This beautiful hill-top town in Tuscany is responsible for much of the magic that has inspired my writing – both this poem and The Twins of Orion (see under Writing: Children on this site). I also mention the incredible 442 – their bravery in Italy in 1944 recognised by more purple hearts than any other American regiment. Ever.
—–
There’s a picture on my wall; a post-card
Framed.
Of a narrow street
Where buildings rise and reach to kiss;
close but never close enough,
beneath a cloudless sky.
*
The colour picture focus falls, bright
on figures ambling by,
dreamlike browsing paintings hung on shaded wall.
They , unhurried
waft through colonade of potted flowers;
red.
*
Shadows cling
where cotta roofs
brow-heavy
darken
cream facades.
And iron clad
mouths of glass gape wide
in uneven scatter across uneven stone.
As ancient
windows, mottled black,
look out.
Dare we look in?
*
History sits at peace
on pavement; here
resting in the morning sun.
And watches the feet of a gentler time,
a happy time,
a time of trinket laden memories.
The lives of man
here settled.
Calm.
*
Calmly strolling through a
fortress.
Do they notice?
The strong, resilience of this
Mediaeval town
atop a Tuscan hill.
It
stands proud behind
Sangallo’s walls.
Impregnable.
Defiant.
Listen.
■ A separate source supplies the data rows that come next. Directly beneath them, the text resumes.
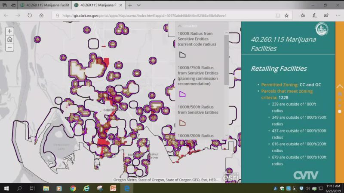Zoom in on the map
Screen dimensions: 344x193
[x=9, y=31]
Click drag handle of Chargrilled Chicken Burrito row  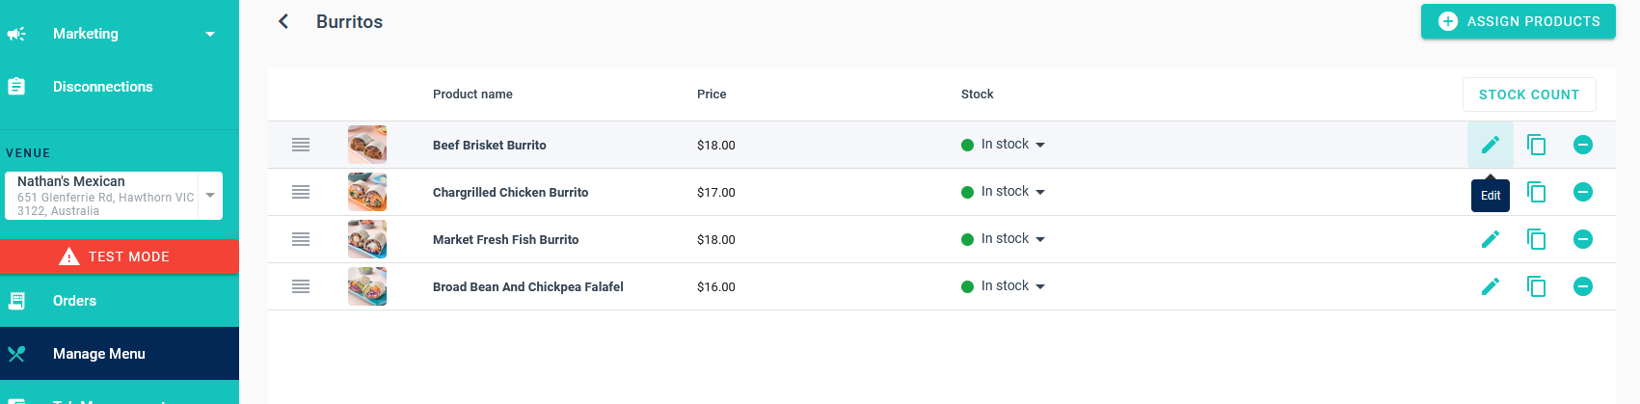tap(301, 192)
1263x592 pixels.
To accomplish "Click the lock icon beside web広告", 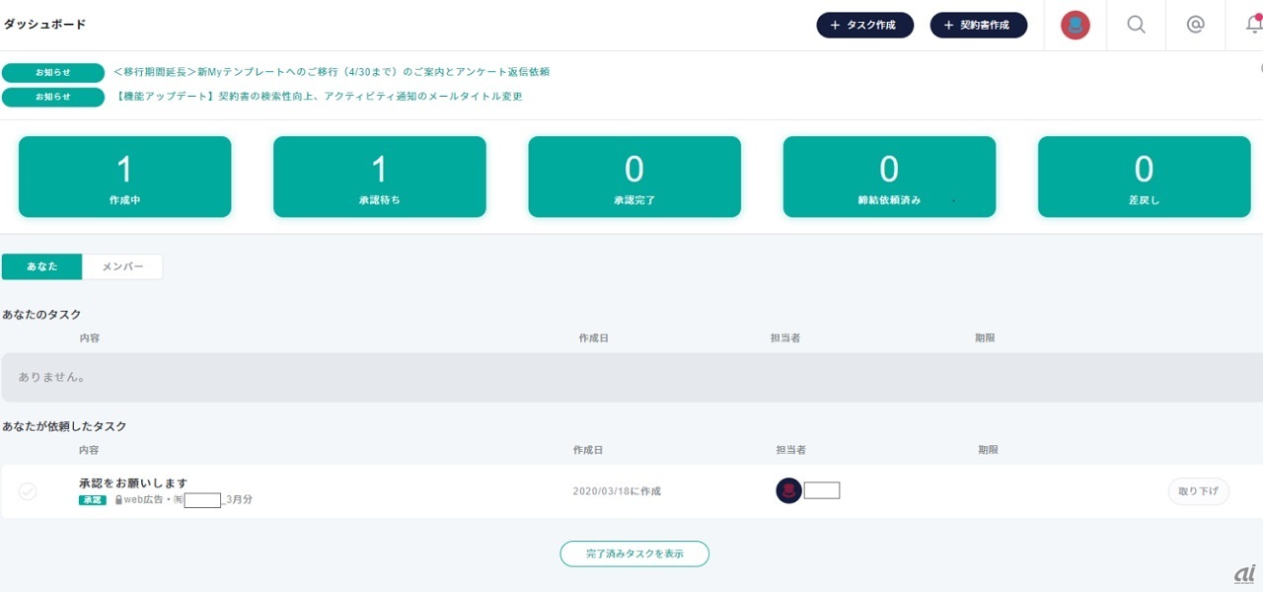I will 118,500.
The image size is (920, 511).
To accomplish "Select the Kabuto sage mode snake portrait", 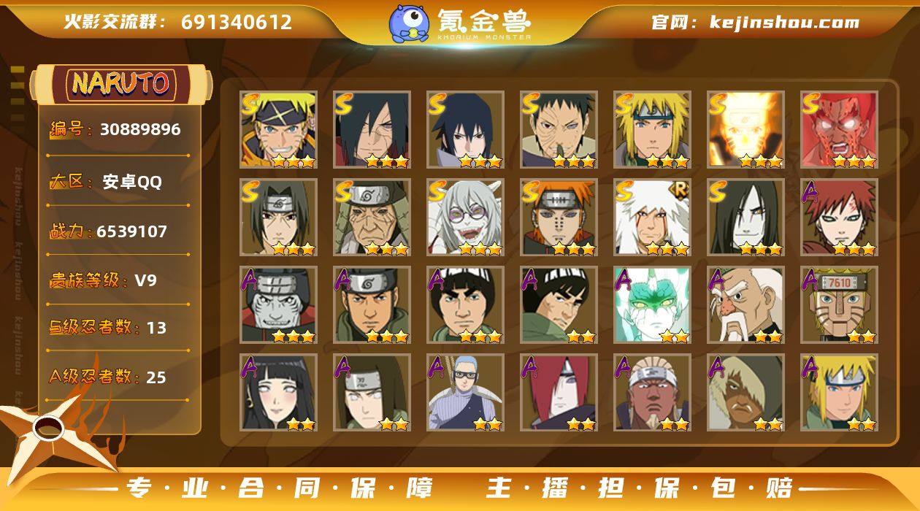I will [x=465, y=218].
Hear it’s quiet roar.
At its peak
the Rocca ramparts
rise,
its fortress fingers
thrusting
crenelations into Italian skies.
*
It stands
it stood
it witnessed
Seige and fight and battle.
Ancient sentinel of the Chianti league
guardian of land, law and power.
And site of purple heart citations
as on a sunny July day in 1944
it heard
the distant rumble of approaching guns
it felt
the artillery of war
it bled
the blood of buildings smashed,
of lives destroyed
and evil purged and fled,
as ‘Going for broke’
the 442nd swept through Italy
in a wave of bloodied allied victory.
*
Now
pastel painted feet
in shoes
stand and shuffle,
where once dirty soles
flitted
across polished stone
polishing feet
polishing away history.
*
I shut my eyes
and breathe
and dream until I
smell the dust-dry air,
feel the warming sun,
open my ears
and children shout.
I hear their feet skid and run
and the thud of their ball
on that polished stone.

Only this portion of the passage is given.